Tudo isso significa que não teria cabimento exigir dos intelectuais brasileiros – sobretudo os de um passado remoto – a capacidade de formular projetos próprios de reordenação social, então inviáveis (seriam viáveis agora?). Mas significa também que permanece aberto o desafio de compreender as razões pelas quais aquela intelectualidade, em muitos casos apaixonadamente nativista, raramente explorou os limites de sua consciência possível. A verdade é que poderiam, mesmo então, ter atingido o limiar da consciência crítica que nada mais é do que a percepção da realidade como problema e a predisposição de transformá-la. Só em casos excepcionais se atingiu efetivamente essa consciência crítica (...) De um modo geral, a intelectualidade atuando em conveniência com os interesses da ordem desigualitária e da manutenção da dependência e tendo como matriz inspiradora a erudição europeia (e, talvez, a erudição norte-americana do governo de lá, não presidente eleito, em 2020), produziu nada mais que uma consciência ingênua, alienada e alienante. Suas criações não são discursos próprios sobre a realidade circundante elaborados à medida que esta vai sendo diretamente percebida e expressa em suas variações. Seu discurso típico é uma reelaboração com materiais exemplificativos locais de compreensões alheias alcançadas em outra parte e concernentes a outros contextos.” (não parece similar ao que está acontecendo?) (“Os Brasileiros: 1. Teoria do Brasil, Estudos de Antropologia da Civilização, Darcy Ribeiro, Vozes, 1985, p. 156) 

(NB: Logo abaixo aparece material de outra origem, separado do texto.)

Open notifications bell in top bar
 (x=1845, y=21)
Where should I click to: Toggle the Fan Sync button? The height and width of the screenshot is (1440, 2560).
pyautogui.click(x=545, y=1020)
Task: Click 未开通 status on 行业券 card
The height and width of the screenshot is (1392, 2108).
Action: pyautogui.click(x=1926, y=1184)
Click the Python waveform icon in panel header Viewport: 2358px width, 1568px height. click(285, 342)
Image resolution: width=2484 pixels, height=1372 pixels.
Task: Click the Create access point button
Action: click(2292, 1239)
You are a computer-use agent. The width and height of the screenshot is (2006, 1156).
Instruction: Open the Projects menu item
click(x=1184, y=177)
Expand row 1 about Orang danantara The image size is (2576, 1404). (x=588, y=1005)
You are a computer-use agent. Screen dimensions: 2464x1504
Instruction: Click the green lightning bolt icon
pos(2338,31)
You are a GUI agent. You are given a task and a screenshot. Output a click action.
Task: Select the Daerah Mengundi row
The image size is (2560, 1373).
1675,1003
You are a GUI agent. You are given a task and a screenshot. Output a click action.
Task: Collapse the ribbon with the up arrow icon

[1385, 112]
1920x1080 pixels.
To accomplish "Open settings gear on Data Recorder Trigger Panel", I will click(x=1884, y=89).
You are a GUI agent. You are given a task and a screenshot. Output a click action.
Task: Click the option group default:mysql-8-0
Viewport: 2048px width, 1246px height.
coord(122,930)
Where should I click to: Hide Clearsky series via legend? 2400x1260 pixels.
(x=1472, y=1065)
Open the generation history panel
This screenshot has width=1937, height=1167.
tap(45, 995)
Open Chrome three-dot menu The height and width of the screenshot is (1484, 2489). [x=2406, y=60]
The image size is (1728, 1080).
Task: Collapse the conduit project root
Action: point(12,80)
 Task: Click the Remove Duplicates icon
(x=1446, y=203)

Não temos resposta para nenhuma das questões inicialmente propostas. Resta pensar, e pensar não encontra campo fértil na atualidade. Vamos crer em Deus, ou nos deuses, ou nos milagres, ou que estamos prestes a acordar de um pesadelo. Afinal, como uma conjunção de astros – consultem os astrólogos – estamos no Brasil e em vários países do mundo vivendo um encontro macabro entre Júpiter e Saturno.